The Composable class offers three kinds of methods for processing streams.

  • Source: The first node in the stream that generates items or wraps an iterable, for instance IterableSource.

  • Transformations: Provide a way to apply transformations on items in the stream, such as map() and filter(), or manipulate the stream itself, such as shuffle(), batched().

  • Terminal: join(), collect(). These methods are used to consume the stream.

Example Workflow

from squirrel.iterstream import IterableSource
import time

it = IterableSource([1, 2, 3, 4])
for item in it:
    print(item)

IterableSource is a Composable and has several methods to conveniently load data, given an iterable as the input:

it = IterableSource([1, 2, 3, 4]).map(lambda x: x + 1).async_map(lambda x: x ** 2).filter(lambda x: x % 2 == 0)
for item in it:
    print(item)

map_async() applies the provided function asynchronously. More on this in the following sections. To pass additional arguments to the mapped function, simply pass them as additional key-word arguments to map. This works analogously for async_map and dask_map.

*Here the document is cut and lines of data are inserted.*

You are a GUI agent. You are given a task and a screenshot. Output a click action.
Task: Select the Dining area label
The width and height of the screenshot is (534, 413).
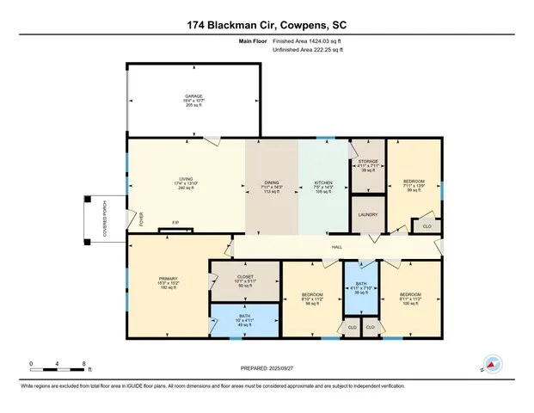[271, 183]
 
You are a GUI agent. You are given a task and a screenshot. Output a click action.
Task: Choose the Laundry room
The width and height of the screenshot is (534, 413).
[367, 215]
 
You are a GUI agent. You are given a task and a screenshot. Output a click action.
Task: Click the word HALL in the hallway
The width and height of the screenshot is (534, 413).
[338, 247]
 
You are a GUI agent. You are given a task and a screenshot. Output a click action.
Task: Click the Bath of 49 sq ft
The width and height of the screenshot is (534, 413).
[246, 320]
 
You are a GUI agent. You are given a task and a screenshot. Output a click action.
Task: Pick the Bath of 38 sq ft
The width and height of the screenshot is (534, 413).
[361, 289]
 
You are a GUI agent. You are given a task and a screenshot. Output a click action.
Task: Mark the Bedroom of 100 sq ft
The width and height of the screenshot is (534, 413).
[409, 299]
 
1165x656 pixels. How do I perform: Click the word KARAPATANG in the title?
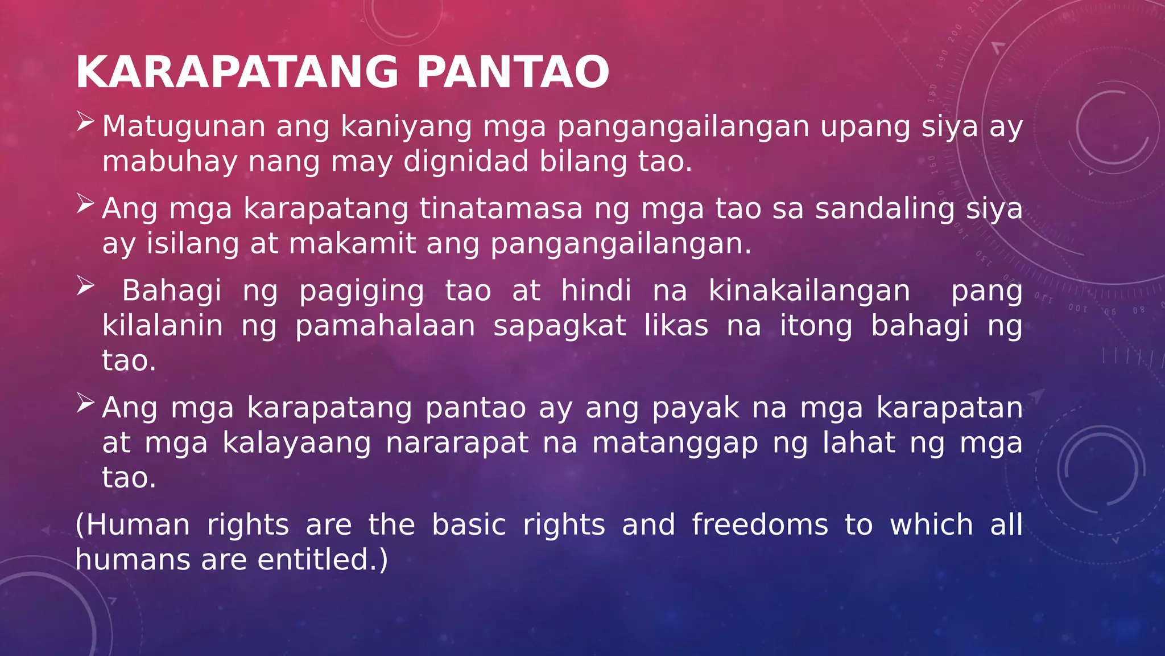coord(237,72)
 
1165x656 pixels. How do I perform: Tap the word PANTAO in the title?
coord(513,72)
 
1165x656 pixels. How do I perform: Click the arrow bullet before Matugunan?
coord(85,121)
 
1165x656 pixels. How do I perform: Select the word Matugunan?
coord(184,126)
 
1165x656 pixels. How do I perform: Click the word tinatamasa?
coord(501,208)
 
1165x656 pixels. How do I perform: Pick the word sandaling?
coord(885,208)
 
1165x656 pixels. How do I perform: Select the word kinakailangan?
coord(809,291)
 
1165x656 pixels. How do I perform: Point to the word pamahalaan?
coord(385,326)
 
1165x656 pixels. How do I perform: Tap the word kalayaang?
coord(296,444)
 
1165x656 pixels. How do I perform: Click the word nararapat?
coord(457,443)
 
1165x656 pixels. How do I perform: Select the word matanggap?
coord(675,444)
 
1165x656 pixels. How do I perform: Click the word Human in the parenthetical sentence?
coord(138,524)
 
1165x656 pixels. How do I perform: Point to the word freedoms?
coord(760,524)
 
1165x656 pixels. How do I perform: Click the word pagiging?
coord(361,291)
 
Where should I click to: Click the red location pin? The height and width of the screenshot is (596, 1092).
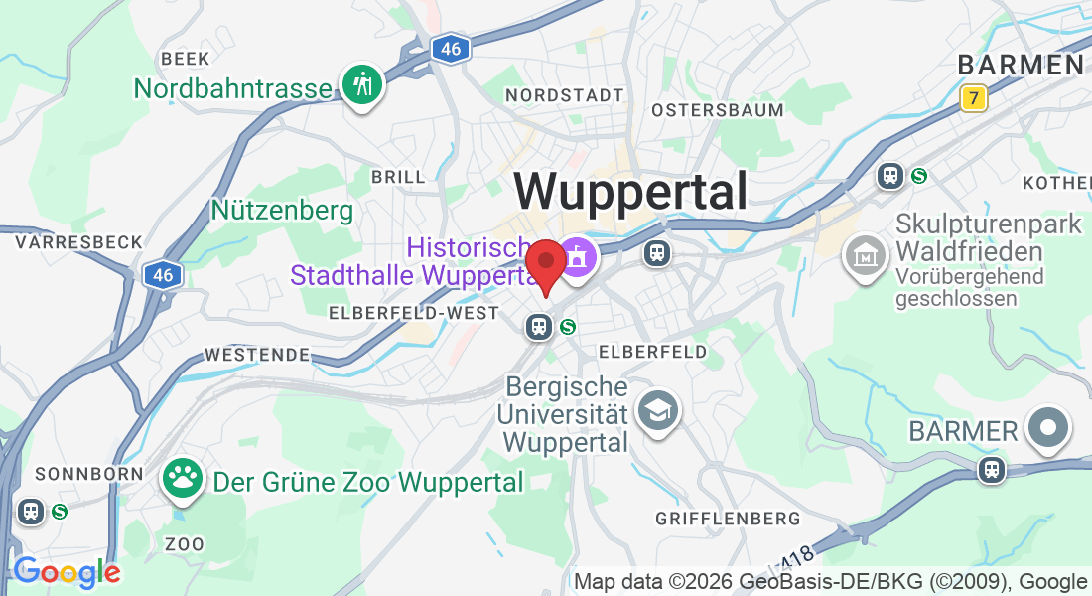(545, 263)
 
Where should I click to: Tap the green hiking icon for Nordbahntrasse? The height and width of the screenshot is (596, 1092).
(363, 84)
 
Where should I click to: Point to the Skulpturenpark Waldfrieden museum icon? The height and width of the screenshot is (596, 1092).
(864, 255)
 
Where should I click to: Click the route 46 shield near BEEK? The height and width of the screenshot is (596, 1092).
(451, 49)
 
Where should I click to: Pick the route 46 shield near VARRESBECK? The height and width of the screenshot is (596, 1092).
(162, 275)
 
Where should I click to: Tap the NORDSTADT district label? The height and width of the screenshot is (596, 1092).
(565, 95)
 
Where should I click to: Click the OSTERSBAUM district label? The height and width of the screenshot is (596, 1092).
(718, 110)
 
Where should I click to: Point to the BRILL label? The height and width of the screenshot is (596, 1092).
(398, 177)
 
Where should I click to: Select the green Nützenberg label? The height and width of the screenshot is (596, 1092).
(282, 211)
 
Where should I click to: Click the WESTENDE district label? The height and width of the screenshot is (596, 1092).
(257, 354)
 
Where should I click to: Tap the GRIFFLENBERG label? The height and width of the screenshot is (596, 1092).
(728, 519)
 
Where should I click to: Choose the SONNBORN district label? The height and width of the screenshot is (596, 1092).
(89, 474)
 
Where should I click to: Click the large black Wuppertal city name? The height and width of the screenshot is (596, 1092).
(630, 191)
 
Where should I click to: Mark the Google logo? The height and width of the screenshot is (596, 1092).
(66, 572)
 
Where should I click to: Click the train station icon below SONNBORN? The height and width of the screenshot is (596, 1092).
(30, 511)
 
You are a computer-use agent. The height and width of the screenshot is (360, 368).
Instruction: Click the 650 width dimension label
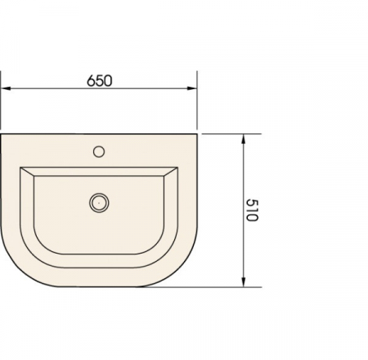[100, 81]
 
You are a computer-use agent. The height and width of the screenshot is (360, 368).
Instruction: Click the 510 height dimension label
[252, 210]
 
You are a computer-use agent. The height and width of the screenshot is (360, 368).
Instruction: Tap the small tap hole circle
[99, 151]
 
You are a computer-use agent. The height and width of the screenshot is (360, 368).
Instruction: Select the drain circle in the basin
[99, 203]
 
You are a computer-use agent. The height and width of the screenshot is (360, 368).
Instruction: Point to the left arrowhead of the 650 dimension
[6, 88]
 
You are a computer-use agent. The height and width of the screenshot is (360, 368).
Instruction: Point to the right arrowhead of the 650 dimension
[192, 88]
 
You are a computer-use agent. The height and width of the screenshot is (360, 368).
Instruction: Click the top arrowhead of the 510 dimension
[244, 139]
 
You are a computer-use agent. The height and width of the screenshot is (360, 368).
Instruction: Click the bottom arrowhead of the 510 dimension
[244, 282]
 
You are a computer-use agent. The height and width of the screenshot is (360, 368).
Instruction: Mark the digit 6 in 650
[91, 81]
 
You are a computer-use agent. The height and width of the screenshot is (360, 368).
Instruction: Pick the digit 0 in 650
[108, 81]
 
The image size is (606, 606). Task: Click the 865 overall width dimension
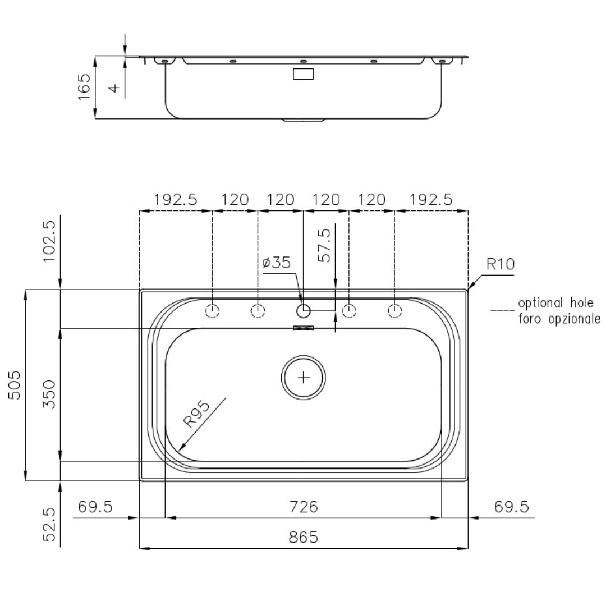pyautogui.click(x=304, y=537)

it = IterableSource([1, 2, 3, 4]).map(lambda x, offset: x + offset, offset=1)

In addition to explicitly iterating over the items, it’s also possible to call collect() to collect all items in a list, or join() to iterate over items without returning anything.

Items in the stream can be shuffled in the buffer and batched

it = IterableSource(range(10)).shuffle(size=5).map(lambda x: x+1).batched(batchsize=3, drop_last_if_not_full=True)
for item in it:
    print(item)

Note that the argument drop_last_if_not_full (default True) will drop the last batch if its size is less than batchsize argument; so, only 3 items will be printed above.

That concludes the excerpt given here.